Method Wooden Tools Stone Tools Iron Tools Diamond Tools
ReAct N/A (0/3) N/A (0/3) N/A (0/3) N/A (0/3)
Reflexion N/A (0/3) N/A (0/3) N/A (0/3) N/A (0/3)
AutoGPT $92\pm 72$ (3/3) $94\pm 72$ (3/3) $135\pm 103$ (3/3) N/A (0/3)
Voyager (without skill library) 7±2 (3/3) 9±4 (3/3) $29\pm 11$ (3/3) N/A (0/3)
Voyager (our method) 6±2 (3/3) 11±2 (3/3) 21±7 (3/3) 102 (1/3)

Map coverage comparison Figure 7: Map coverage: bird’s-eye view. Voyager crossed diverse terrain and traveled 2.3 times farther than the baselines.

Table 2: Zero-shot generalization on unseen tasks Scores indicate the number of successful attempts out of three independent runs. 0/3 means the method failed to solve the task within the maximum number of iterations (50). The numbers are the average prompt iterations over three trials; lower is better.

Method Diamond Pickaxe Golden Sword Lava Bucket Compass
ReAct N/A (0/3) N/A (0/3) N/A (0/3) N/A (0/3)
Reflexion N/A (0/3) N/A (0/3) N/A (0/3) N/A (0/3)
AutoGPT N/A (0/3) N/A (0/3) N/A (0/3) N/A (0/3)
AutoGPT (using our skill library) 39 (1/3) 30 (1/3) N/A (0/3) 30 (2/3)
Voyager (without skill library) 36 (2/3) $30\pm 9$ (3/3) $27\pm 9$ (3/3) $26\pm 3$ (3/3)
Voyager (our method) 19±3 (3/3) 18±7 (3/3) 21±5 (3/3) 18±2 (3/3)

Visualization of zero-shot generalization task progress Figure 8: Zero-shot generalization on unseen tasks. The intermediate progress of each method on two tasks is visualized.

Ablation Study

Ablation study results Figure 9: Ablation study. Left: the importance of automatic curriculum, the skill library, and GPT-4. Right: the necessity of each type of feedback in the iterative prompting mechanism.

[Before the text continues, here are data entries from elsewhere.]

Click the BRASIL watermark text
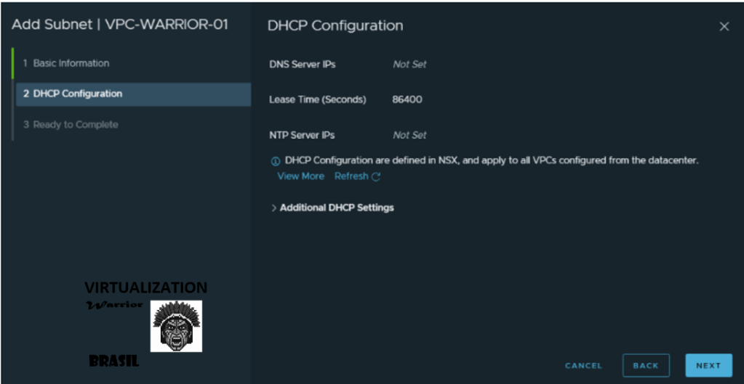Viewport: 744px width, 384px height. 113,361
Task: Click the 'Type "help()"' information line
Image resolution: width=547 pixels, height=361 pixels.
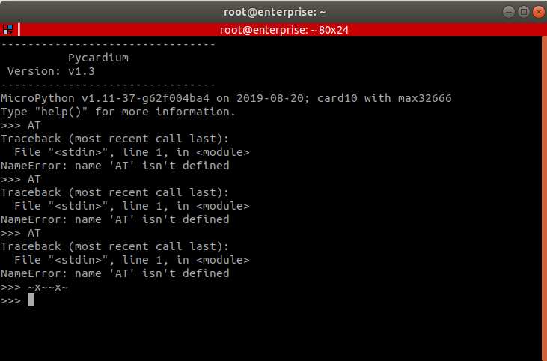Action: 118,112
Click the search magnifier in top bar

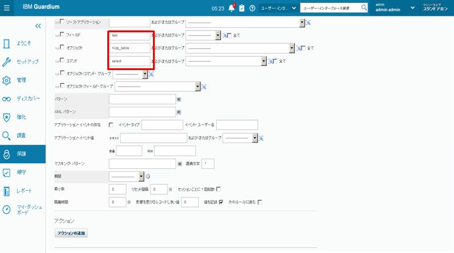pyautogui.click(x=364, y=8)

Integration with Human Feedback

Although Voyager currently lacks visual perception, experiments show that it can complete more complex tasks by integrating human feedback, such as building a Nether portal or a house. Humans can act as a “critic” (providing visual corrections) or a “curriculum designer” (breaking down complex tasks), enhancing Voyager’s ability to construct three-dimensional spatial structures.

Voyager builds 3D structures with human feedback Figure 10: Progress in building and designing under human input.

Summary

The Voyager proposed in this paper is the first LLM-driven embodied lifelong learning agent. Experiments show that it can continuously explore the world, develop increasingly complex skills without human intervention, and demonstrate outstanding performance in discovering new items, unlocking the tech tree, exploring the map, and generalizing to new tasks. Voyager’s success provides a strong starting point and example for developing general agent without fine-tuning model parameters.